Мой фрезер барахлит второй вечер подряд. Я думал, что вчера наладил его, но он опять вышел из строя. Я намеревался к концу недели закончить этот стул, потому что у меня еще три задания, которые, в принципе, важнее. Но мне хотелось сделать его, он не давал мне покоя. И вот теперь я безнадежно выбился из графика. На следующие две недели придется поселиться здесь, чтобы уложиться в срок. Ничего страшного. Бывают места и похуже.

Чудно?, что здесь тихо. Так не должно быть. Я привык к тишине, но стал ощущать ее только в последние дни, когда Настя перестала приходить. Тревожный знак. Я годами работаю здесь в одиночестве, и за каких-то два месяца, даже меньше, что я провел в ее обществе, все изменилось – теперь одиночество меня тяготит. А она вдруг перестала приходить, ее нет уже несколько дней. Может, это и к лучшему: мне необходимо реально оценить ситуацию. По возможности я стараюсь работать с опущенной гаражной дверью – просто чтобы убедиться, что могу. Не хочу больше ни к кому привязываться. Пусть она приходит сюда. Сидит в моем гараже, подает мне инструменты, задает вопросы. Использует меня, чтобы выговориться.

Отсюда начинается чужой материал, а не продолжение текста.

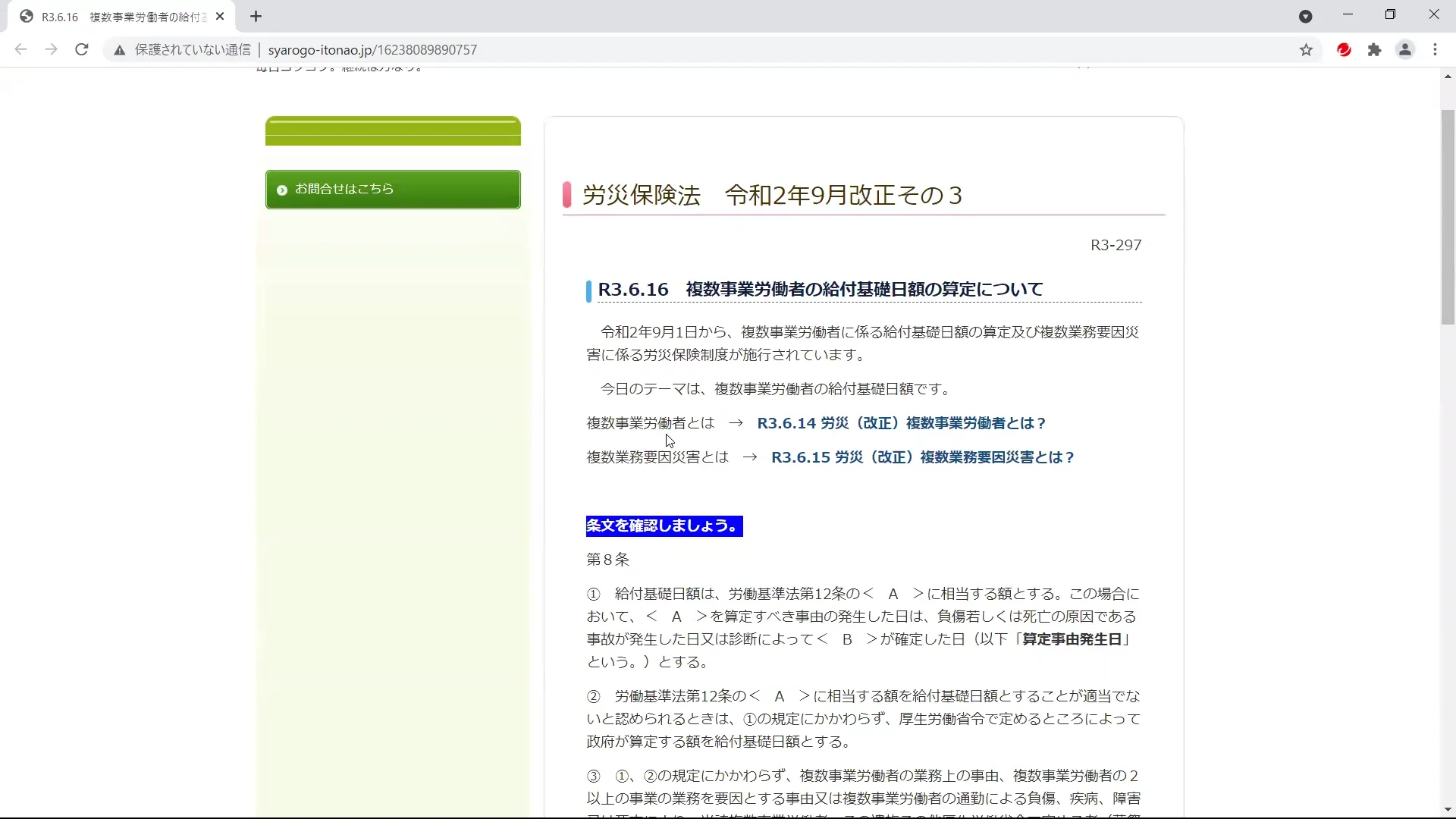Select the R3.6.16 複数事業労働者 tab
The image size is (1456, 819).
(x=121, y=17)
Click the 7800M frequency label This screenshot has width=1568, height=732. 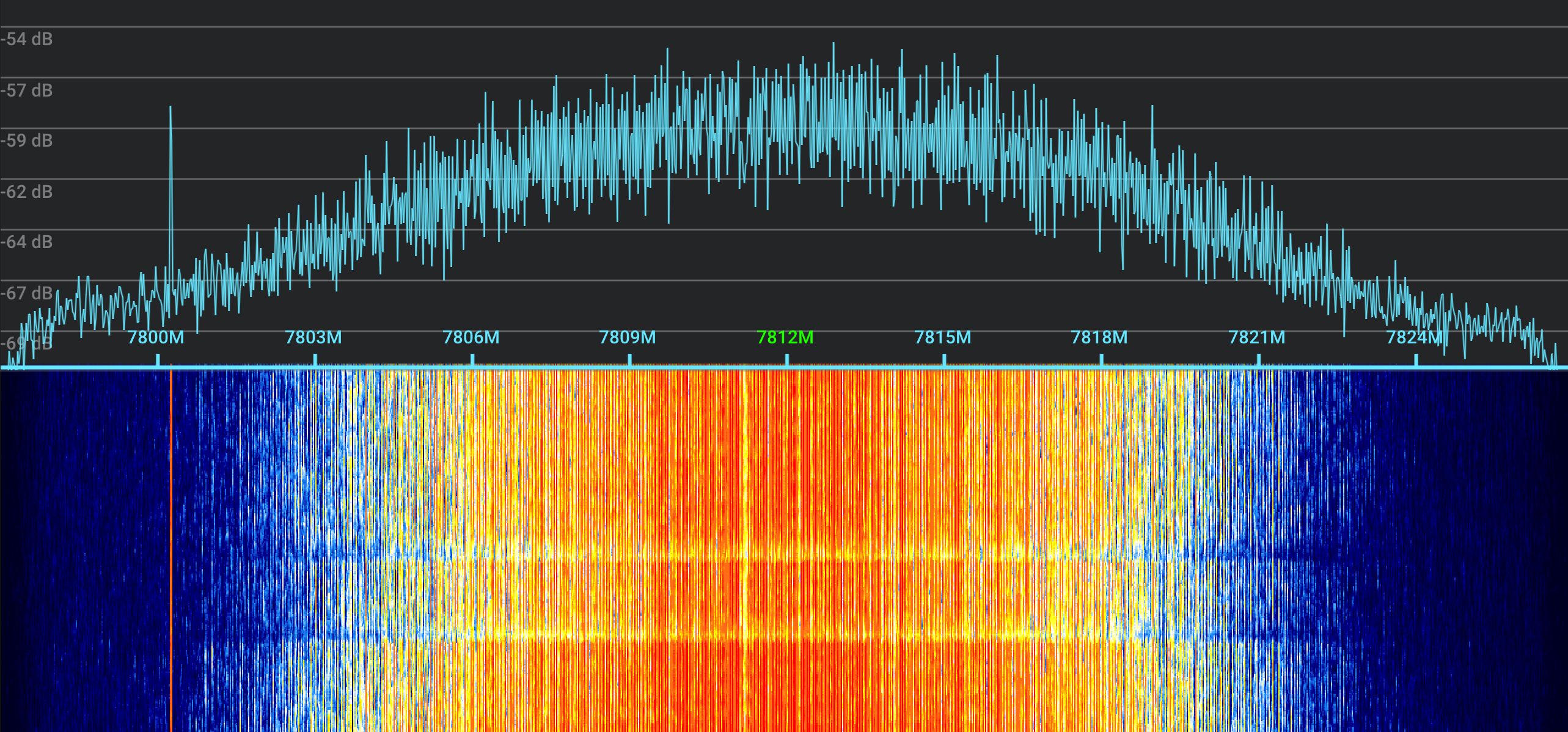pos(155,337)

Я выдержу ее общество. Главное – не возлагать на это больших надежд. И я не стану. Не знаю, когда она вернется, но вот интересно, сколько времени мне удастся проторчать за закрытой дверью, прежде чем я начну задыхаться?

Настя

За эту неделю я намотала больше миль, чем за несколько предыдущих, вместе взятых, потому что немалую часть времени, отведенного на пробежку, торчала в некоем гараже. Теперь пытаюсь наверстать упущенное. Но мне не хватает Джоша. Не так, как друга, с которым не виделся несколько дней. Из всех моих нынешних друзей он самый близкий мне человек. Да, у меня есть Дрю, и Клэй, похоже, на каком-то этапе стал моим другом, но Джош – мое прибежище. Мое спасение.

Я не была у него несколько дней. Всю эту неделю позировала Клэю. Сидела на стуле, как дура. Это так противно. Все время хотелось встать и подвигаться. Тяжело сидеть неподвижно. Когда долгие месяцы лежишь в постели, залечивая раны, а потом сидишь на стуле, разрабатывая руку, впоследствии любая форма физической бездеятельности быстро утомляет, хочется поскорее встряхнуться. Поэтому каждый день после сеанса позирования Клэю мне приходится совершать долгие пробежки. Для меня это – единственный способ сохранить остатки разума. И, поскольку Марго несколько недель назад, уступив моей просьбе, позволила приобрести подвесную боксерскую грушу, мне теперь есть что колотить, и этим я тоже подолгу занимаюсь.